O Messias confirmou, no seu sangue, a Nova Aliança
há muito anunciada e prometida (Jr 31:31; Ez 11:19-20; 36:25-27).
Eis aí vêm dias, diz o Senhor, e firmarei nova aliança com a casa de
Israel e com a casa de Judá. Não conforme a aliança que fiz com seus pais, no
dia em que os tomei pela mão, para os tirar da terra do Egipto; porquanto eles anularam
a minha aliança, não obstante eu os haver desposado, diz o Senhor. Porque esta
é a aliança que farei (KARATH) com a
casa de Israel, depois daqueles dias, diz o Senhor. Na mente lhes imprimirei as
minhas leis, também no coração lhas inscreverei: eu serei o seu Deus, e eles
serão o meu povo (Jr 31:31-33).
Por outro lado, a
maldição também estava inscrita na lei e Jesus disse assim: não cuideis que vim destruir a lei ou os
profetas; não vim abrogar, mas cumprir […] até que o céu e a terra passem, nem um
jota ou um til se omitirá da lei sem que tudo seja cumprido (Mt 5:17-18).

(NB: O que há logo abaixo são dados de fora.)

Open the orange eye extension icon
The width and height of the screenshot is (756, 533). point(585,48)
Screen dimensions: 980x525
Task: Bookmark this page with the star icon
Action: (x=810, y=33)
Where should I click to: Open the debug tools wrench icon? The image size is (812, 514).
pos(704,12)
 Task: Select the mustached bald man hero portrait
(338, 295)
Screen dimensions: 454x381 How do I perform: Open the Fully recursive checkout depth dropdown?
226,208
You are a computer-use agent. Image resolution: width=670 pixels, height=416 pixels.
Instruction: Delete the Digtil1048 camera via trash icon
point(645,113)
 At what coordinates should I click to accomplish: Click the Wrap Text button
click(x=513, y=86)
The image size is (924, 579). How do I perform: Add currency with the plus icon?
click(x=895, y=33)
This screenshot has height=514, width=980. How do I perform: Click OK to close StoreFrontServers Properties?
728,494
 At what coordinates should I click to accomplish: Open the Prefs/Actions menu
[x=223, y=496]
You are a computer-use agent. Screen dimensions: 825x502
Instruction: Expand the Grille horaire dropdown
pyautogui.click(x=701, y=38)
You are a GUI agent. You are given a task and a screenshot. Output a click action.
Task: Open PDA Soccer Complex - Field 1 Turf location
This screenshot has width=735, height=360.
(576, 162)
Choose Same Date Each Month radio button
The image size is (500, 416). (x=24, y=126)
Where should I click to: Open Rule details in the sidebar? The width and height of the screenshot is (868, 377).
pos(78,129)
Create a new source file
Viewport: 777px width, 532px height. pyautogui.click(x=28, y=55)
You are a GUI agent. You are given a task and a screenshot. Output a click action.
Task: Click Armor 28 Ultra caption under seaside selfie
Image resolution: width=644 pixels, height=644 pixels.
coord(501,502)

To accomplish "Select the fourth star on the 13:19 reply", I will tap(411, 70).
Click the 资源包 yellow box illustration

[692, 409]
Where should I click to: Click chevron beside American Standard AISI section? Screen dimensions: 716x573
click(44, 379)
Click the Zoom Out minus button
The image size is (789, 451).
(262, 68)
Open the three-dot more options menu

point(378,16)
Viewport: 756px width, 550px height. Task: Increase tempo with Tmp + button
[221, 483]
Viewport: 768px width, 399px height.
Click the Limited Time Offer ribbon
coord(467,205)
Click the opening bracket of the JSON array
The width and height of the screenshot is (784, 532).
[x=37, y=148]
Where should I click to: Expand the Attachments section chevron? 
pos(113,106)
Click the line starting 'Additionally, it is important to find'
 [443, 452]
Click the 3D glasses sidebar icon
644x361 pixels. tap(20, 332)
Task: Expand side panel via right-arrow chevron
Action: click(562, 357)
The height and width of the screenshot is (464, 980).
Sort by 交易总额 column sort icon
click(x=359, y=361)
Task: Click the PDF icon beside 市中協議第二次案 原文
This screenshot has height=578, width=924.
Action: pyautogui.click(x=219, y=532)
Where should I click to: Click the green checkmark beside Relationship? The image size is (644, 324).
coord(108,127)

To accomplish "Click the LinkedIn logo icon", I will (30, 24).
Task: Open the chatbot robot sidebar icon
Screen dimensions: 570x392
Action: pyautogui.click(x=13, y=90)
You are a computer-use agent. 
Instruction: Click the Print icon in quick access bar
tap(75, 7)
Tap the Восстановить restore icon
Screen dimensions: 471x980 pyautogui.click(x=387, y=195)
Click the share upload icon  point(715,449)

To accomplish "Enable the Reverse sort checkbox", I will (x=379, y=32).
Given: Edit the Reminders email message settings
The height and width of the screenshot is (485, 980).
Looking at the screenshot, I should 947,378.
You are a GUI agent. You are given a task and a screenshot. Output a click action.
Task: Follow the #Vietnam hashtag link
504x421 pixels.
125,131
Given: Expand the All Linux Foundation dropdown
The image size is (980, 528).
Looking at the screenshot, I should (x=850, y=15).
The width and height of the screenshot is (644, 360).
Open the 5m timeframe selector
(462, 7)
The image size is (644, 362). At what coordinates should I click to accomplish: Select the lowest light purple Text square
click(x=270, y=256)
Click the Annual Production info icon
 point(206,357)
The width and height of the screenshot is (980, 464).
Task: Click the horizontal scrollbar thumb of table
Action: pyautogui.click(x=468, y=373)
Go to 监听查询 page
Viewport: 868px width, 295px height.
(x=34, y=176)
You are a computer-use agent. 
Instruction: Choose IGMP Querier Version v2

E o povo do príncipe, que há de vir, destruirá a cidade e o santuário, e
o seu fim será como uma inundação; e até ao fim haverá guerra; estão
determinadas assolações (v.26b).
[1] Alguns exemplos da ocorrência de GABAR: Gn 7:18 (as águas prevalecem
sobre a terra); Ex 17:11; 1 Sm 2:9; Is 42:13 (prevalecer contra o inimigo). GIBBOR (guerreiro, homem forte) vem da
mesma raiz.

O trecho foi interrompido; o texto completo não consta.